How do you get a really strong first punch with your arms extended? It often feels like, when I get off the ball, my elbows bend, and I end up headbutting offensive linemen. Is my upper body weak? I bench pressed 315 as a junior. The three reasons why we mentioned, why our big dawgs play without hands, and out of control, is one, they are out of focus, they are not focused on the right thing. Your hands can't coordinate what your eyes can't see. If you can't focus on it, you'll never hit it. Number two, you're not having a good start, because you're not in a good stance. You're way too heavy on your hands, or you've unloaded in your hips, and loaded on your hands. Hands are way too heavy, and my big dawgs know light stance makes quick hands. Number three, your hand mechanics are not right. Your hand placement on the land may not be how your hands want to land. You might be pairing before you punch. You might have that disease called helicopter hands. Ugh, you've got them helicopter hands.

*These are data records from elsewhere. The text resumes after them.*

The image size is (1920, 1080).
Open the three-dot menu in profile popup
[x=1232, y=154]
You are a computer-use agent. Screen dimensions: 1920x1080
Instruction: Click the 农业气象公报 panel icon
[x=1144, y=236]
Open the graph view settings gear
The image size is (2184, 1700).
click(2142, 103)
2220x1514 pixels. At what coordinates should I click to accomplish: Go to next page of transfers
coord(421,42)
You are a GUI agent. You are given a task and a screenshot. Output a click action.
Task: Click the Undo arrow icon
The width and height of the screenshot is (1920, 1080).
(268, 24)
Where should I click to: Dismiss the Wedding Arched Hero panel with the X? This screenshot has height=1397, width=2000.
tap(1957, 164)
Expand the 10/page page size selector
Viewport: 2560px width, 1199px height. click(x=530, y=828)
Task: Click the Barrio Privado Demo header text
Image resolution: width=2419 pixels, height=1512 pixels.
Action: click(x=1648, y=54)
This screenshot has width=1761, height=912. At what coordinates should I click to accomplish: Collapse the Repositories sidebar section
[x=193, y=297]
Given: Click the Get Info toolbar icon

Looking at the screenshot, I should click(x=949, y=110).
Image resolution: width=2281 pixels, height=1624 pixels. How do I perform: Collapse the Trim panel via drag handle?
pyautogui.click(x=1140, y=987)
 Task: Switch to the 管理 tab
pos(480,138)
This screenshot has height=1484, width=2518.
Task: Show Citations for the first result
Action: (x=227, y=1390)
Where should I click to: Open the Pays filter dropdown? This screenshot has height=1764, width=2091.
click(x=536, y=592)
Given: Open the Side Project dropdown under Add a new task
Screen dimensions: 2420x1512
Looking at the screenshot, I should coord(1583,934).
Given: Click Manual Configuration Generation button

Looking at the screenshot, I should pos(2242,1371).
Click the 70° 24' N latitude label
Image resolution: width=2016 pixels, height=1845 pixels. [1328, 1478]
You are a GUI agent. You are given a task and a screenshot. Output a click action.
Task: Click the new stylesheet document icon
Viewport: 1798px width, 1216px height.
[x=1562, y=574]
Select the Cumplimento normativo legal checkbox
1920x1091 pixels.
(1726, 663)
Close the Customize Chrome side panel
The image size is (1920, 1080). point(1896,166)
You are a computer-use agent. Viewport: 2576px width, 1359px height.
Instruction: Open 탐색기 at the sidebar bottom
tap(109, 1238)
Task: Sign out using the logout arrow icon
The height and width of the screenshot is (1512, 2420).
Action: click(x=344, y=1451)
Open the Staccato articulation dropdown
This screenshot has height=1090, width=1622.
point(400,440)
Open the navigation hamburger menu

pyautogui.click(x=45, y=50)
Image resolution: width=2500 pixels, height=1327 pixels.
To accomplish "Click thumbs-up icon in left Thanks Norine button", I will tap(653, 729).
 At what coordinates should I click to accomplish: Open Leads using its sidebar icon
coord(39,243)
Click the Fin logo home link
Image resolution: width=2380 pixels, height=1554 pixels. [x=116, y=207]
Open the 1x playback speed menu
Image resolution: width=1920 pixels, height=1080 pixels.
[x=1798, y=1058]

I'm just messing around with you, big dawg, but go see a doctor. There could be lots more reasons why you having hand problems, big dawg. Or you have a hard time stopping a run, or just playing a run past option, or doing anything. Those are probably your three reasons why you're headbutting the guy in front of you. As strong as you are, man, you're not using it, and you're not playing with your hands. Go back and watch a film, big dawgs out there, coaches. Watch an athletes film, big dawg, watch yourself. See if any of those three essentials apply. I don't want you out there in the trenches sounding like a car wreck because you're playing out of control.